March 29 Musings

“doubt thou the stars are fire
doubt that the sun doth move
doubt truth to be a liar
but never doubt I love”

William shakespeare

We are so flawed. We have no hope of attaining any level of perfection. We hurt each other, intentionally and unintentionally, we “sin”, we are “bad” and still, somehow, there is a part of us that cannot be undone by all of pain we cause and endure. There is a part of our souls that is not unravelled by the imperfect vessels that we are. We are so flawed and still, we try so hard. We seek the light no matter how far away we’ve fallen from it. We seek to give it to others no matter how angry or afraid we’ve become. No matter how burned, or burdened we are there is a part of us that is untouched by our darkness, however small that part seems at times. That coexists with darkness but is never eclipsed by it. We start out knowing the truth, connected to the magic. And what seems to happen next is that we gradually lose it, over time, over life, heartbreak, betrayal, loss. But when you really look at us, while we seem to be drifting farther away from the light, those same actions, the same tragedies that drown us, are simultaneously drawing us back toward that light.

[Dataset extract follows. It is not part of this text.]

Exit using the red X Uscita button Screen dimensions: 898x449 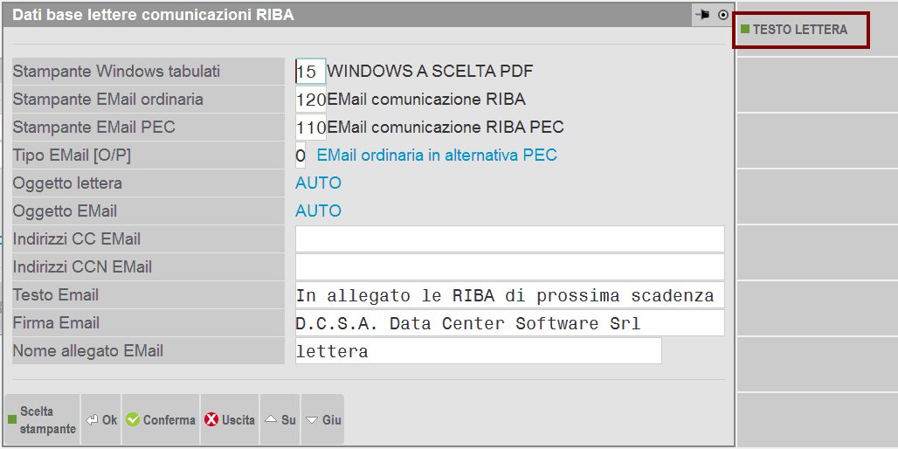pos(230,420)
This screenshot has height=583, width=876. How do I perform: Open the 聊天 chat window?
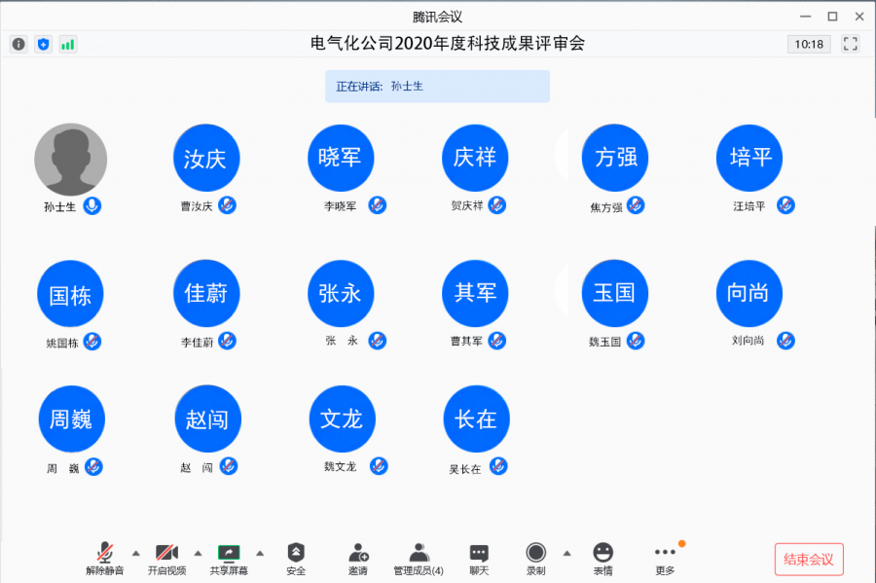click(479, 559)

The path is infinitely intertwined, or maybe simply circular. There’s no doubt that the outer layer of our world is shrouded in pain, in violence, in war, in tragedy. I get so sad, because that layer is so immediate, so visceral. Sometimes its all I can see. But beneath that there is something else. Something that can often only be reached by a violent cracking open of that superficial but thick layer. Unexpected. Not manufactured. Something no amount of caused or received suffering can tarnish. The existence of a light that, when put into action, is love. The least expected driving force in a world that is chaotic, a world where law is a disguise for anarchy. Thats why I love stories so much. Since the beginning , we have used stories to help us understand—or just catch a momentary glimpse of— who we really are. If we are telling the truth about ourselves, we are broken, bruised, battered, angry, hateful—we retaliate, we are vengeful, the ones we tear apart are usually the ones trying to put us us back together. And still, we strive for goodness, in whatever capacity we are able. However clumsily we go about it, our desire to love and be loved is irresistible. How can that not be a miracle?